Charge order driven by Fermi-arc instability in Bi2201 (1312.1343v2)

Abstract: The understanding of the origin of superconductivity in cuprates has been hindered by the apparent diversity of intertwining electronic orders in these materials. We combined resonant x-ray scattering (REXS), scanning-tunneling microscopy (STM), and angle-resolved photoemission spectroscopy (ARPES) to observe a charge order that appears consistently in surface and bulk, and in momentum and real space within one cuprate family, Bi2201. The observed wave vectors rule out simple antinodal nesting in the single-particle limit but match well with a phenomenological model of a many-body instability of the Fermi arcs. Combined with earlier observations of electronic order in other cuprate families, these findings suggest the existence of a generic charge-ordered state in underdoped cuprates and uncover its intimate connection to the pseudogap regime.
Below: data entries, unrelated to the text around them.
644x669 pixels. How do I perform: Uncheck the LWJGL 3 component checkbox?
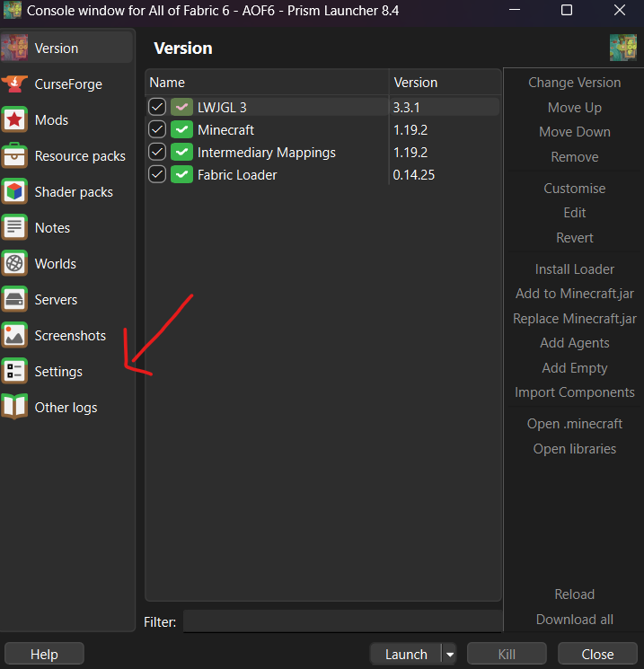pyautogui.click(x=157, y=107)

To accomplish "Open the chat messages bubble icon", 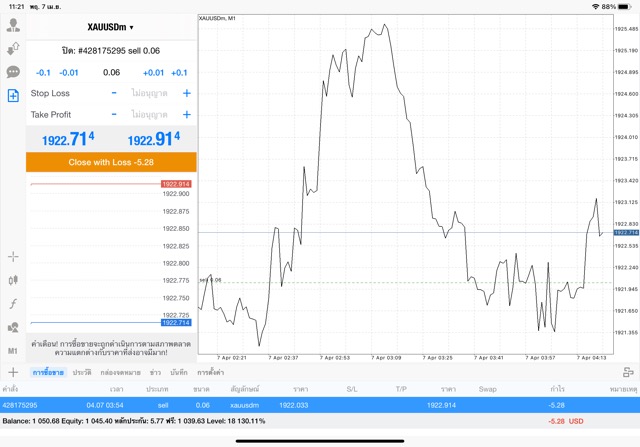I will click(13, 72).
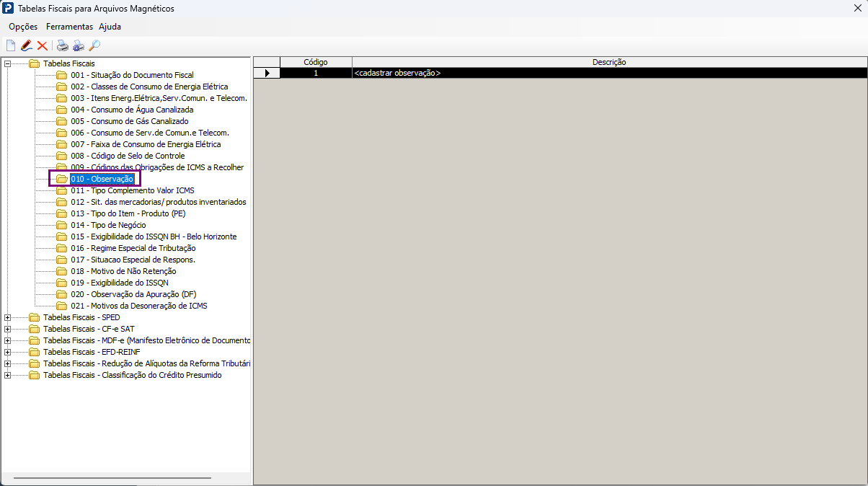Click the horizontal scrollbar in tree panel
Viewport: 868px width, 486px height.
[112, 477]
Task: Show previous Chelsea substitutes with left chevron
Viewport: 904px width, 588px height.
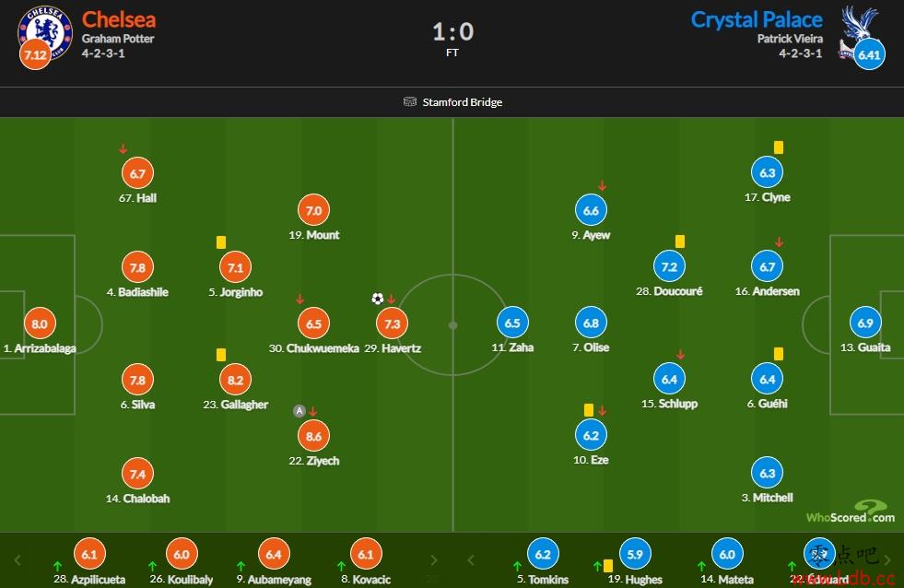Action: click(18, 560)
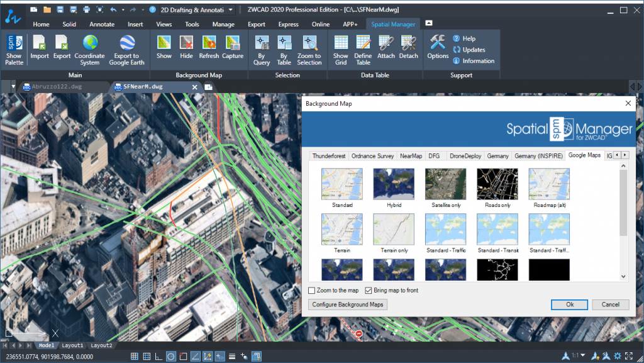Open the Express ribbon tab
644x363 pixels.
tap(289, 25)
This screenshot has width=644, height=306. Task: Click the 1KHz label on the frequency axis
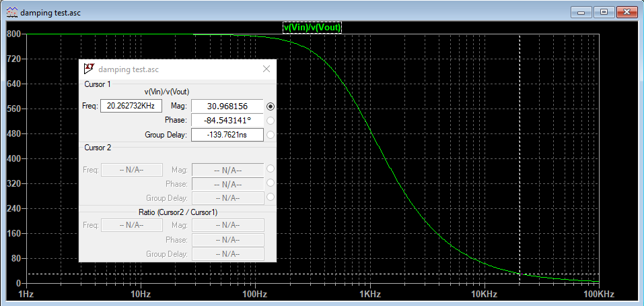[369, 295]
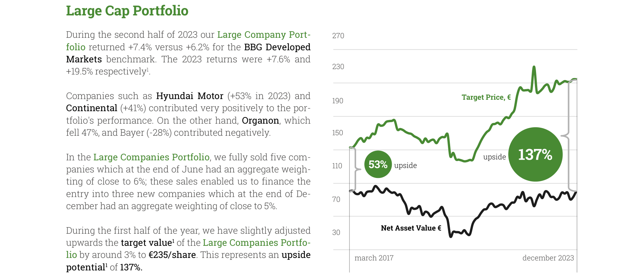Screen dimensions: 644x277
Task: Click the december 2023 axis label
Action: tap(548, 258)
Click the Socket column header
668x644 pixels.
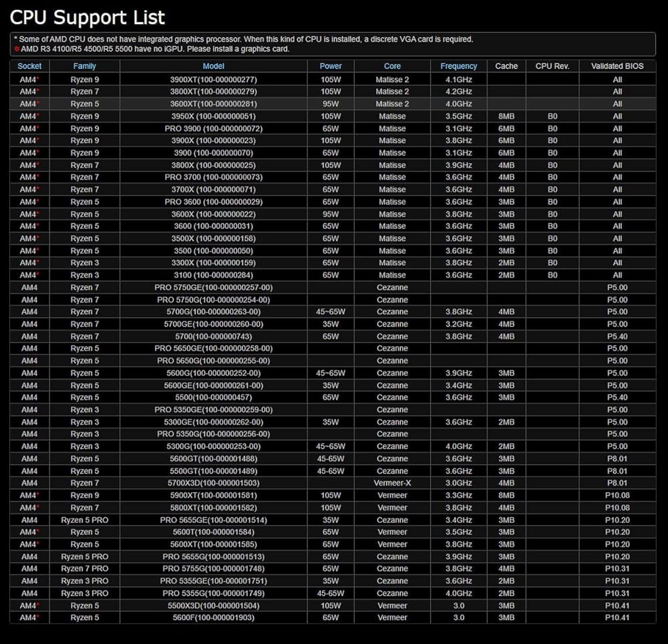29,66

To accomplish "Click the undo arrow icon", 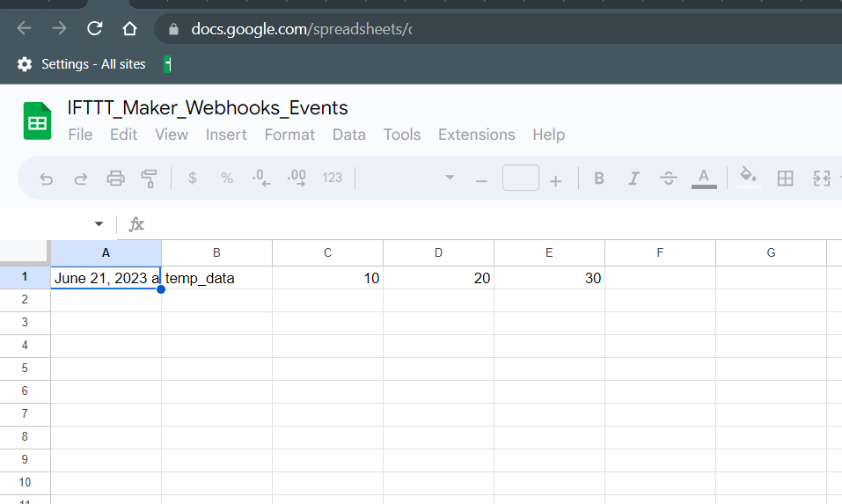I will coord(47,179).
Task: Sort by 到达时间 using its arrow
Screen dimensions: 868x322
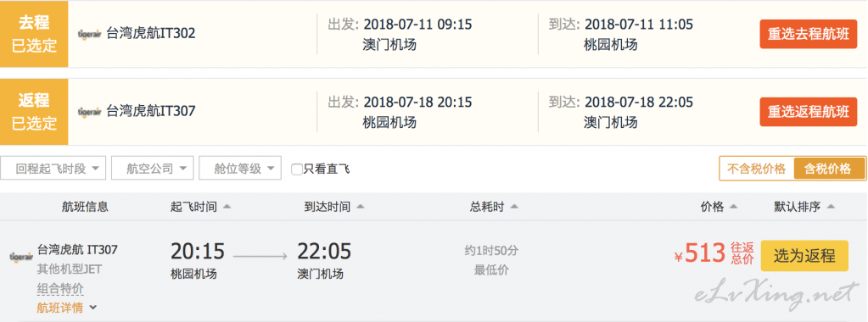Action: pos(361,207)
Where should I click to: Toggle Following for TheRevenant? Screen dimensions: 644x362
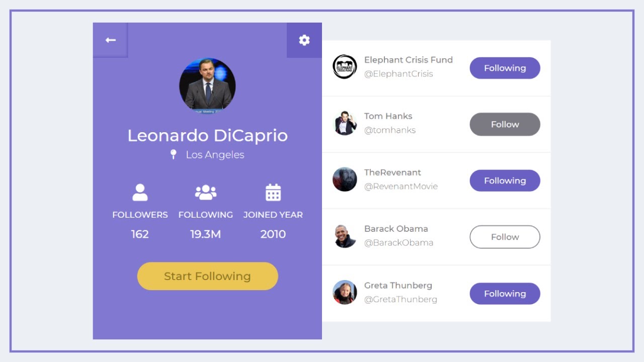[x=505, y=180]
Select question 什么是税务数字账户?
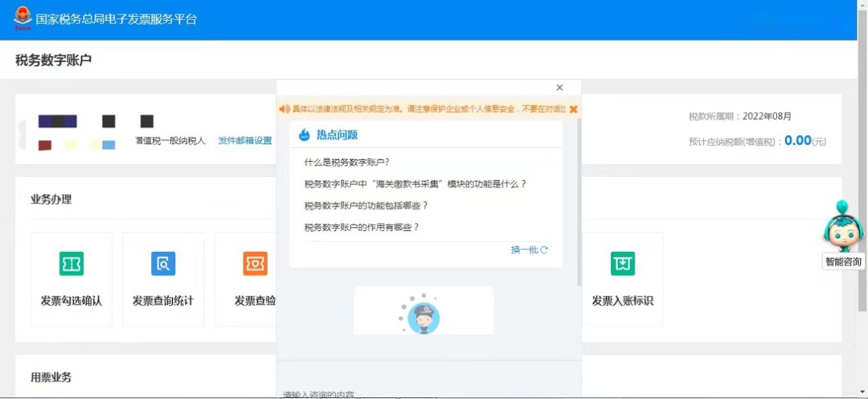The height and width of the screenshot is (399, 868). click(346, 162)
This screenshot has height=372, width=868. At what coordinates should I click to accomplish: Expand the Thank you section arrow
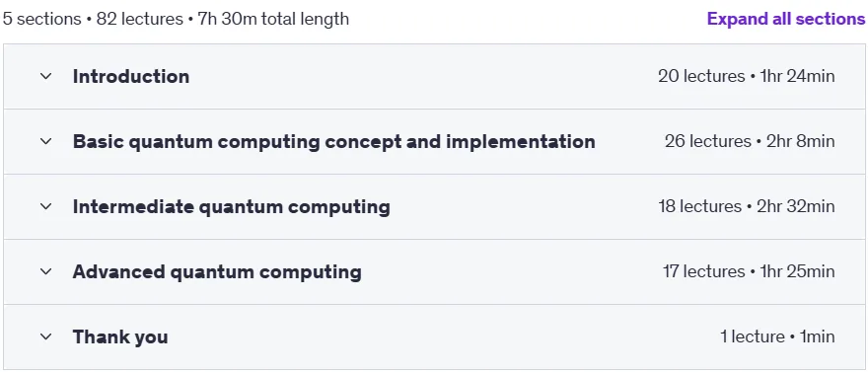(46, 337)
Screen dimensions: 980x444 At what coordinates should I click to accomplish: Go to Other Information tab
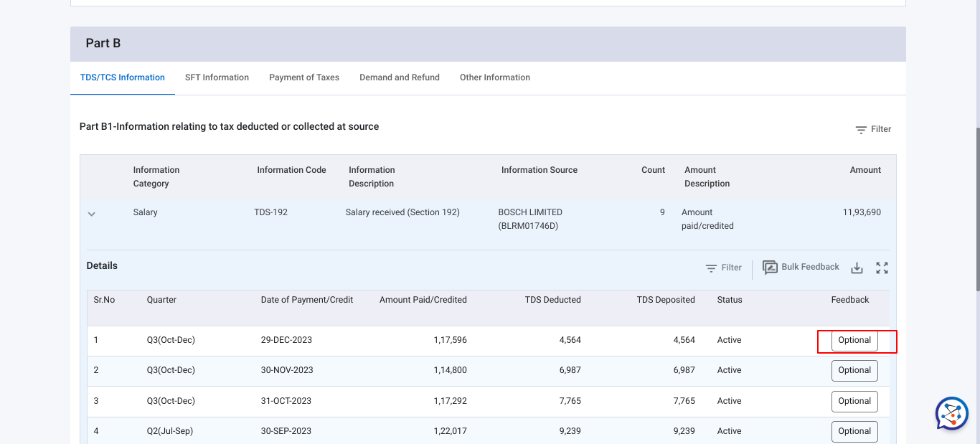tap(495, 77)
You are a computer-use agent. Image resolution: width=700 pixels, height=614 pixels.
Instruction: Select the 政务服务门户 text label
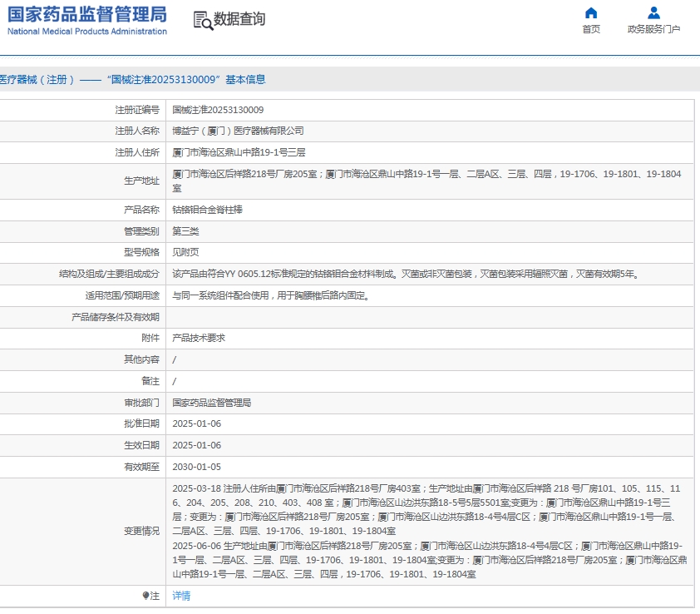pos(653,29)
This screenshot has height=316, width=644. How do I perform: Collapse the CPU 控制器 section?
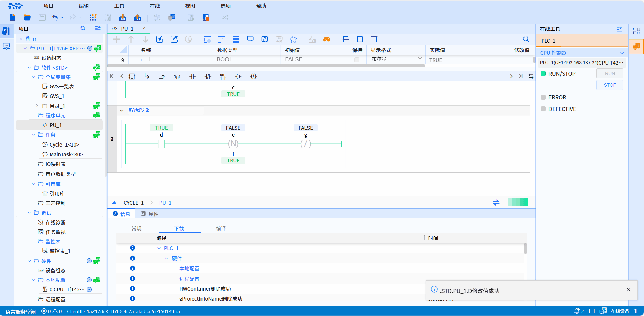click(x=622, y=53)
• The paper demonstrates that charge order in Bi2201 is driven by Fermi-arc instability, established through a combined use of REXS, STM, and ARPES techniques.
• It finds that the charge ordering wavevector aligns with the Fermi arc tips rather than the antinodal segments, challenging conventional nesting hypotheses.
• The study links the onset of charge order just below T* with pseudogap behavior, offering new insights into the electronic instabilities of underdoped cuprates.

Charge Order and Fermi-Arc Instability in Bi$_2$Sr$_{2-x}$La$_{x}$CuO$_{6+\delta}$ Cuprate Superconductors

The paper presents a detailed paper of charge order phenomena in the superconducting cuprate material Bi$_2$Sr$_{2-x}$La$_{x}$CuO$_{6+\delta}$ (Bi2201), elucidating key aspects of its electronic structure and fermiology. Leveraging resonant X-ray scattering (REXS), scanning tunneling microscopy (STM), and angle-resolved photoemission spectroscopy (ARPES), the paper identifies a consistent charge order across multiple experimental techniques and both surface and bulk states. This research highlights the presence of a generic charge-ordered state in underdoped cuprates and connects it to the pseudogap regime.

Core Findings and Methodology

The investigation discovers a charge ordering wavevector that is congruent with the tips of the Fermi arcs rather than the antinodal segments of the Fermi surface. This directly challenges previous hypotheses that antinodal nesting plays a central role in the pseudogap state's charge ordering. Observations of the charge order onset coinciding with the pseudogap temperature (${T}^{*}$) further suggest an intimate relationship between these electronic phenomena.

The research utilized a combination of resonant X-ray scattering at specific absorption edges to enhance sensitivity towards electronic charges in the CuO$_2$ layers, STM to map electronic states at the surface, and ARPES to detail the band structure and Fermi surface topology. Specifically, REXS measurements show that the charge order emerges just below ${T}^{*}$ with an ordering wavevector aligning with the Fermi arc tips. Complementary STM data reveal a modulation consistent with the bulk findings, and ARPES highlights the transformation of the Fermi surface under the influence of the pseudogap.

The paper notably departs from conventional explanations of charge ordering in terms of simple Peierls-like charge-density-waves. Instead, it proposes that the peculiar Fermi surface topology in the pseudogap state, characterized by disconnected Fermi arcs, underpins the observed charge order. Modeling approaches that involve incorporating self-energy effects to capture the pseudogap behavior demonstrate that the interacting Fermi arc tips' momentum aligns well with the observed charge order vector.

Implications and Future Directions

This paper has implications for understanding the electronic instabilities in cuprate superconductors, suggesting that charge ordering should be viewed in the more complex context of the pseudogap-specified fermiology rather than simplified nesting concepts. Furthermore, by linking a many-body instability within the Fermi arcs to generic charge order in underdoped cuprates, it provides a refined framework to consider how pseudogap dynamics influence superconductivity.

Future research could benefit from extending this multimodal approach to other cuprate and related high-temperature superconductors, hence broadening the understanding of universal behaviors across this class of materials. Similarly, theoretical advancements could incorporate these insights into more sophisticated models that consider correlations and interactions beyond current phenomenological descriptions. Potential areas for exploration include the role of other competing orders and investigating how changes in doping levels influence the complex interplay between pseudogap formation, charge order instabilities, and eventual superconductivity.

In summary, this paper offers a rigorous examination of charge order phenomena in Bi2201 cuprates through a robust, multimodal investigative approach. It highlights the nuanced interplay between charge order and fermiology in the pseudogap regime, providing critical insights that advance the discourse on high-temperature superconductivity.